- **Yönergeler**
- A) Andımız tartışmalarıyla ilgili metne göre, Reşid Gâlib kendisini târihçi ilân edince kim istifa etmiştir?
- B) Andımız tartışmalarıyla ilgili metni son cümlesinden sonra alıp sürdürün.

Andımız tartışmalarında en dikkat çekici açıklama, İlber Ortaylı’dan geldi. Andımız’a karşı çıkanları, “küstah kasaba câhili” ilân etti.
Bu durumda, Andımız’ı kaldıran T. C. Cumhurbaşkanı Recep Tayyip Erdoğan, “küstah, câhil kasabalı” olmuş oluyor. (Bu ifâdelerim için Cumhurbaşkanımızdan özür diliyorum. Benim devlet terbiyem, Türkiye Cumhuriyeti Cumhurbaşkanı’na hakâret etmeye müsâade etmez.)
Târihçiliğe soyunan Jeoloji profesörü Celâl Şengör, darbecilerin bilmem ne yedirmesini övdüğü röportajında Türkiye’deki elitleri şöyle sıralamıştı. Fâtih Altaylı, İlber Ortaylı, Murat Bardakçı. E bir de kendisi.
Altaylı, kızdı mı ana avrat küfreder. Bardakçı, kızdı mı ana avrat küfreder. Hem de ekranda küfreder. Ortaylı’nın dilinin kemiği olmadığını, zâten herkes bilir.
Ortaylı, esâsında, “Öküz Anadolulular” diyecek de geçti o devirler.
Zannetmeyin ki İlber Ortaylı, Andımız’ı yazan Reşid Gâlib hakkındaki gerçekleri bilmiyor. Herşeyi, bal gibi biliyor. Zeki Velidî Togan’ın bu ülkeyi neden terk ettiğini; Nihal Atsız’ın neden fakülteden atıldığını; tıp doktoru olan Reşid Gâlib kendisini târihçi ilân edince Fuad Köprülü’nün “Artık yeter!” diye istifa ettiğini ve bunun üzerine Atatürk’ün Reşid Gâlib’i tasfiye ettiğini, çok iyi biliyor.

- **Veri kümesi kayıtları**
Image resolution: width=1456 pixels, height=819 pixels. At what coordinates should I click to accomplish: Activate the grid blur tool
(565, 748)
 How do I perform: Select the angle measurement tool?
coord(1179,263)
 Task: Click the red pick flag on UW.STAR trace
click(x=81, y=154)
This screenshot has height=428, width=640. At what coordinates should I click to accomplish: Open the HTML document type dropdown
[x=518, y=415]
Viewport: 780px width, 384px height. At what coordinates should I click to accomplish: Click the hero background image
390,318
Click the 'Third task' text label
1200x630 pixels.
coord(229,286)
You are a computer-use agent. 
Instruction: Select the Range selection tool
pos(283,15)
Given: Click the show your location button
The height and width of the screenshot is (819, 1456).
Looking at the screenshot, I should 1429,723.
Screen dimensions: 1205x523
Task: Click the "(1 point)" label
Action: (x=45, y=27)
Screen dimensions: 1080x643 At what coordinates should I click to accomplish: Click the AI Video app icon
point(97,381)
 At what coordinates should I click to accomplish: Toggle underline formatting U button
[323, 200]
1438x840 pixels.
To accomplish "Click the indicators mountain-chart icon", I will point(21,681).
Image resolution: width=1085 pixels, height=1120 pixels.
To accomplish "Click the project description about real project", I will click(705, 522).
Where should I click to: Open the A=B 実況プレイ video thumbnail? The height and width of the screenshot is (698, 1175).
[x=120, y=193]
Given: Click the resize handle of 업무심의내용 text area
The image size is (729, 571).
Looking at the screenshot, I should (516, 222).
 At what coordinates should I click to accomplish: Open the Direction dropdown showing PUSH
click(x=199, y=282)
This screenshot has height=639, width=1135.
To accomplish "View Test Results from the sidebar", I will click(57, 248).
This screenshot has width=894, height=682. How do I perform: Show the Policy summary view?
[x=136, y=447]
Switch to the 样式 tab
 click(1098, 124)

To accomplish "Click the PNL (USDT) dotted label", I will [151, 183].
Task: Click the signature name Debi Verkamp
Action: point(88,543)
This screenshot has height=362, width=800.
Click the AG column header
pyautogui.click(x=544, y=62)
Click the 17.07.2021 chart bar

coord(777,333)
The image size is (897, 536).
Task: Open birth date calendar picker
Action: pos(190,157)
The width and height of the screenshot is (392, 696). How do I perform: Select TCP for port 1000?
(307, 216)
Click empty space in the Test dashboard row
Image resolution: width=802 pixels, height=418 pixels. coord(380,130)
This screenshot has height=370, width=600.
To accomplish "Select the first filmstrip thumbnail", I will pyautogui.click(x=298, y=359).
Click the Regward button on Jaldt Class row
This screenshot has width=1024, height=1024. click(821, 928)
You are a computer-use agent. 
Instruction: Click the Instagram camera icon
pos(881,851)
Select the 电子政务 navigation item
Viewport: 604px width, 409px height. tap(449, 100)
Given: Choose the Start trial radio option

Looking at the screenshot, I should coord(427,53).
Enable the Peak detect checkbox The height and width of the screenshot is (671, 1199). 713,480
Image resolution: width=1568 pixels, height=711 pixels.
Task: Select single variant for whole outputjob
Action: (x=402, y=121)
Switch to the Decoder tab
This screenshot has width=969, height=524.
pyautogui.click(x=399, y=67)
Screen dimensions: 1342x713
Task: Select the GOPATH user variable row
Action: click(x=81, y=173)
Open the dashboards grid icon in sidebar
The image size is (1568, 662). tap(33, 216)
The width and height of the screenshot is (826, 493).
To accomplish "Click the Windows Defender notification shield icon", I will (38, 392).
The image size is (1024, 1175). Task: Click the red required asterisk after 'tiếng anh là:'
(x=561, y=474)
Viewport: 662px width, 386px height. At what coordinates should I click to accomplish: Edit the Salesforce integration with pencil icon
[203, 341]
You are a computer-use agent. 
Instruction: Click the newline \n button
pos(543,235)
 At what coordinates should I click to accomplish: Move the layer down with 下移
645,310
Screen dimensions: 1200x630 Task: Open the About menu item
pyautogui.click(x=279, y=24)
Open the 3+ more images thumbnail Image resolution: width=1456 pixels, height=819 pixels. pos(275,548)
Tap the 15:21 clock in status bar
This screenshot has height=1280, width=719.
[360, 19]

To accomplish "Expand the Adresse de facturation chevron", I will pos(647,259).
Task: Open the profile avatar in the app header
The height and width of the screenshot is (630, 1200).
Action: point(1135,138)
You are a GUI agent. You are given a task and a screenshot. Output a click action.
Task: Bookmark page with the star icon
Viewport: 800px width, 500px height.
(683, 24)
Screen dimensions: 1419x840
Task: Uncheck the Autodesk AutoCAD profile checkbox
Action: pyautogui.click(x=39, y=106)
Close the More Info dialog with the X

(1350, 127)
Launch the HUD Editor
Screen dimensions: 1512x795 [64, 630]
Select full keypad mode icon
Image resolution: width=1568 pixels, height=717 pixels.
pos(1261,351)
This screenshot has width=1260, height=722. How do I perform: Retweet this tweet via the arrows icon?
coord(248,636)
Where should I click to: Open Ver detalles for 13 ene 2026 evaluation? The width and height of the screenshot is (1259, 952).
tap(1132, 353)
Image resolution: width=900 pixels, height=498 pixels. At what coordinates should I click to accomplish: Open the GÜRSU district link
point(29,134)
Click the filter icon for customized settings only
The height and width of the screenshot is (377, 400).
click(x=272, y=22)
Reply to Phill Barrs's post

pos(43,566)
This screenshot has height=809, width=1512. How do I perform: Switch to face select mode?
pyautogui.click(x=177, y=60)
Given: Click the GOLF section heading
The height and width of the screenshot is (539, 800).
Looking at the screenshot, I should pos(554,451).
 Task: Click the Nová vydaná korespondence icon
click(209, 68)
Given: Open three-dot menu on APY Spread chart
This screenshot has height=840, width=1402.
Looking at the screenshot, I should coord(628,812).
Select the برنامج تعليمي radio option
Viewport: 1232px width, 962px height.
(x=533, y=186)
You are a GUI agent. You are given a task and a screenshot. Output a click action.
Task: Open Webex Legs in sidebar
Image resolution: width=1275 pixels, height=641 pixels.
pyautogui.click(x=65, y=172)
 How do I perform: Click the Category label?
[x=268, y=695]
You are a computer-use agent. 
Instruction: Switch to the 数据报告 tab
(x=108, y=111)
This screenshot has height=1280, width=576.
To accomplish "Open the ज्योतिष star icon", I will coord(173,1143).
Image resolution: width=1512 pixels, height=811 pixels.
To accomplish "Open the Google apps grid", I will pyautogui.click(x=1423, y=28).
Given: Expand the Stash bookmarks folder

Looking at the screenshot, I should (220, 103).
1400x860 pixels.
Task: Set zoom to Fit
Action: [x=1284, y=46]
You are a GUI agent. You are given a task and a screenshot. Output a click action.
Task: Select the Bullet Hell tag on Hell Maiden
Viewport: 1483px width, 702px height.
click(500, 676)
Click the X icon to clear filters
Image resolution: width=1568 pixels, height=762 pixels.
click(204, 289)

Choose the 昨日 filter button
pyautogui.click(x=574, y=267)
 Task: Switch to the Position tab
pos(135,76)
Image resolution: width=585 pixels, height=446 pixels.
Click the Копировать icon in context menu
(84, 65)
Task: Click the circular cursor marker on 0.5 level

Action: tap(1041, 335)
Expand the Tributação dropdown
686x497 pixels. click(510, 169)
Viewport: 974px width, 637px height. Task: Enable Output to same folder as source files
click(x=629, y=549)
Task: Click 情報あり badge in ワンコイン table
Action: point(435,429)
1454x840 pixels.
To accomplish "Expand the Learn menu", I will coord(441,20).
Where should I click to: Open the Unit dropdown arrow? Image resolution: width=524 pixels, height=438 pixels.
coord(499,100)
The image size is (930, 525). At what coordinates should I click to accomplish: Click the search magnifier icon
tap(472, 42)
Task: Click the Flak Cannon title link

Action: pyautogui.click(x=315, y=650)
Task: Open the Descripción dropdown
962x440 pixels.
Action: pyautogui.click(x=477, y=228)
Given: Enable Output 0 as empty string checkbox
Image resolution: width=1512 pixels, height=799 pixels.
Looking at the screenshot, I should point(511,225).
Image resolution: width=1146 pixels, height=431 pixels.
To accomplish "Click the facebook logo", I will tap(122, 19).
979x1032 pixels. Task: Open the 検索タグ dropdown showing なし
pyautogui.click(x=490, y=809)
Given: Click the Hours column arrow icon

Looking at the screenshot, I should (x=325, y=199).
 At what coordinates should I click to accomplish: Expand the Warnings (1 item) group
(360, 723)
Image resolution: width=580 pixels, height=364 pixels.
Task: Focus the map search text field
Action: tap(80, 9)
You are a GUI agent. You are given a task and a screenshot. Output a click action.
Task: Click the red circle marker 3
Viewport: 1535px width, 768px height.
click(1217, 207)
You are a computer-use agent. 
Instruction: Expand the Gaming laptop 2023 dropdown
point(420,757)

- **Nihai cevaplar**
- A) Fuad Köprülü.

- B)
İlber Hoca, 2013’de Andımız kaldırılınca da itiraz etmiş. Önce “Helâl olsun!” dedim, sonra uyandım. Çünkü o günlerde Topkapı Sarayı Müdürlüğü’nden alındığı için iktidara kızgındı.
Adama demezler mi, mâdem kasaba câhillerine karşı çıkacak kadar entelektüelsin, mâdem Andımız’ı o kadar seviyorsun, niye kaldırılınca gidip mezûnu olduğun Dil-Târih’in önünde okumadın? Niye Andımız’ı kaldıran küstah kasaba câhillerinin verdiği kültür-sanat ödülünü kabul ettin?
Cevâbı çok basit! Ne zaman konuşsa bir ödül alıp sustu. Belki de şöyle demek lâzım. Ödül almak için konuştu.
Peki, şimdi neden bu açıklamayı yaptı?
Çünkü Cumhurbaşkanlığı Kültür-Sanat Kurulu’na giremedi. Uyduruktan bir müşâvirlik kesmiyor. Bakın, Murat Bardakçı kurula girince Andımız meselesini duymazdan geldi.
“Yapma Kerime Hanım, koskoca adamlar birbirini kıskanır mı?” demeyin!
Hem de nasıl kıskanırlar!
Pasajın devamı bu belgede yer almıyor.